Sorry, not a day we play games all day.

Is a Game Day a waste of time?

Not at all. In fact, it’s a fun way to ensure that we know how to respond to outages and communicate with stakeholders (aka. payroll team, trust, etc.). It also provides us an opportunity to demonstrate our recovery and debugging prowess.

🍽️ Plus, lunch is provided.

So you’re going to cause problems to systems on Game Day? How do we know what to watch out for?

On the day of, you’ll be given a brief description of what system will be affected along with a start and end times. Existing monitors will be in place for any system that will go down or be aversely affected.

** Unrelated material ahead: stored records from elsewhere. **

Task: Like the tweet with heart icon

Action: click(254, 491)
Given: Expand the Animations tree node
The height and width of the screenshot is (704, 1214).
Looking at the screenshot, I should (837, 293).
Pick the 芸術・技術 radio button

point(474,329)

Note that the system can be aversely affected any number of times for any number of reasons. It’s up to you to diagnose, triage, and fix.

One last note that any system affected will be in a staging environment, and never production.

Can I prepare?

Sure, however, no specific instructions are provided for preparation. So good prereads might be:

https://www.atlassian.com/incident-management/handbook/postmortems#root-cause-categories-and-their-actions

https://sre.google/sre-book/postmortem-culture/

What happens if an actual, production issue occurs?

We immediately stop the game day, fix the issue, and reschedule.

Who’s the stakeholder?

@James Will act as your stakeholder throughout the process. Assume he is a customer/consumer of the product that went down or is not working right.